SUPPLIED MATERIAL

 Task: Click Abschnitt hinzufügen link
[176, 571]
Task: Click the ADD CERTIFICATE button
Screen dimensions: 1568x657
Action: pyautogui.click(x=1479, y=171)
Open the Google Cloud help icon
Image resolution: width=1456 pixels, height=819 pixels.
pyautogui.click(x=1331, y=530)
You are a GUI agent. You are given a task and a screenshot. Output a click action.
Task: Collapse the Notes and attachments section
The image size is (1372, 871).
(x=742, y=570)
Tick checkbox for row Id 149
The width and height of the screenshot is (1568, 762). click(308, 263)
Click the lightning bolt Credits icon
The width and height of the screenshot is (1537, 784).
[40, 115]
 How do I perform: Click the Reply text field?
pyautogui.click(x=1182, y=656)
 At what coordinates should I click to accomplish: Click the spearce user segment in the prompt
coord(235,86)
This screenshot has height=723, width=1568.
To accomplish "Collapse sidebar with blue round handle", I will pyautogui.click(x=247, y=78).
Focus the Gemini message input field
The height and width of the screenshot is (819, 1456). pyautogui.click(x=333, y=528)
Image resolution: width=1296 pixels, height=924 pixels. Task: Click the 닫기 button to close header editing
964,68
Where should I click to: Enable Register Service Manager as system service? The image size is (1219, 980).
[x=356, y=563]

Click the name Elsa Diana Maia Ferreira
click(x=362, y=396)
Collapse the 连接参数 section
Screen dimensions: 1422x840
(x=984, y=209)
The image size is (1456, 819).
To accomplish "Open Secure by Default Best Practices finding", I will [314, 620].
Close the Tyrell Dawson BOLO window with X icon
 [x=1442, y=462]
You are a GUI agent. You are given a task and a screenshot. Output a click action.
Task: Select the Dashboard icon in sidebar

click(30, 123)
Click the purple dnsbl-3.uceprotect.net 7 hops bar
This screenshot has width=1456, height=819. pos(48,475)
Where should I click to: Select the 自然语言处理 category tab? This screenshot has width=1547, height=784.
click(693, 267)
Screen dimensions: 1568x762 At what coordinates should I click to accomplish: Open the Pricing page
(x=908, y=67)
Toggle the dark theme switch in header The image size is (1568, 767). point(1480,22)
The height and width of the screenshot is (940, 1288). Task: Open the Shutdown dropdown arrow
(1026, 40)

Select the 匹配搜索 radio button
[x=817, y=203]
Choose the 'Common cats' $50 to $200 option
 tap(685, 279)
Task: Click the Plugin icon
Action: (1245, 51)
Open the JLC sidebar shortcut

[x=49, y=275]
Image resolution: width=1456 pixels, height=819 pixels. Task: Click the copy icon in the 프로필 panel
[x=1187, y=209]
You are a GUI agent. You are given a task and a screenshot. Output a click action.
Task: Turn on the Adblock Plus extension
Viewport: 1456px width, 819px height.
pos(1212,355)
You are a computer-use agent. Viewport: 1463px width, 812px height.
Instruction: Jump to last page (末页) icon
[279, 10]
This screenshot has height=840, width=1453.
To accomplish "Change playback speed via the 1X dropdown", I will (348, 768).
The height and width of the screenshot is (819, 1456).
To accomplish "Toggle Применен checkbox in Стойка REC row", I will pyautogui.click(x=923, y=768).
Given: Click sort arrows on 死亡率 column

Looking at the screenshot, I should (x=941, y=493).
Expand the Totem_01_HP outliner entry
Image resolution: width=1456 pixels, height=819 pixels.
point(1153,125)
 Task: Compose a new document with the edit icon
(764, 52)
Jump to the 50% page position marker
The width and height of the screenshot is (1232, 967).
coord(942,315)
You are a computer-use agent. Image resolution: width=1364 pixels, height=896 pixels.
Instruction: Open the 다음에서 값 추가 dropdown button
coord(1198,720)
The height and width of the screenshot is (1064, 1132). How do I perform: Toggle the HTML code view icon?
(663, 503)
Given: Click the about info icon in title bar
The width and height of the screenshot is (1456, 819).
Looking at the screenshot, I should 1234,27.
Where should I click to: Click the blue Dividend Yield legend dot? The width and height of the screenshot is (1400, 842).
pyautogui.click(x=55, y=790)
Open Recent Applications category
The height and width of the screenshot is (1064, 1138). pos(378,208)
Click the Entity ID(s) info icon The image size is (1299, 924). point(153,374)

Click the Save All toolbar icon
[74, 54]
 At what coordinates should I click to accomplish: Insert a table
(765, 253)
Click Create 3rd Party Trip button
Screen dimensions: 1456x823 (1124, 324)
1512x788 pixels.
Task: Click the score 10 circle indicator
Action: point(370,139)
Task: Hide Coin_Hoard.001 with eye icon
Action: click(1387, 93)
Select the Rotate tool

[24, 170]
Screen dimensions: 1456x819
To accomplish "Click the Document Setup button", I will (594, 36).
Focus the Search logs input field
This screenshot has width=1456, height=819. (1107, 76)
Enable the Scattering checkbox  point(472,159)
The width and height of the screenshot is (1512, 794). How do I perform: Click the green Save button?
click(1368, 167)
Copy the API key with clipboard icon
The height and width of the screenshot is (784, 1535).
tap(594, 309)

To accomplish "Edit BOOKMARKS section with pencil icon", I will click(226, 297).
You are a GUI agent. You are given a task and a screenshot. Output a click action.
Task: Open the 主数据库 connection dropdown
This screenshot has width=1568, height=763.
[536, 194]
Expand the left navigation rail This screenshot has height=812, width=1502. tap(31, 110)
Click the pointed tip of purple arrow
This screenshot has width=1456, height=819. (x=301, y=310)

WORK TASK
What you return should be the lines from the start of the data through the line with "This screenshot has height=723, width=1568.", quoted exactly and nothing more.

ANSWER BELOW
 Task: Click Abschnitt hinzufügen link
[176, 571]
Task: Click the ADD CERTIFICATE button
Screen dimensions: 1568x657
Action: pyautogui.click(x=1479, y=171)
Open the Google Cloud help icon
Image resolution: width=1456 pixels, height=819 pixels.
pyautogui.click(x=1331, y=530)
You are a GUI agent. You are given a task and a screenshot. Output a click action.
Task: Collapse the Notes and attachments section
The image size is (1372, 871).
(x=742, y=570)
Tick checkbox for row Id 149
The width and height of the screenshot is (1568, 762). click(308, 263)
Click the lightning bolt Credits icon
The width and height of the screenshot is (1537, 784).
[40, 115]
 How do I perform: Click the Reply text field?
pyautogui.click(x=1182, y=656)
 At what coordinates should I click to accomplish: Click the spearce user segment in the prompt
coord(235,86)
This screenshot has height=723, width=1568.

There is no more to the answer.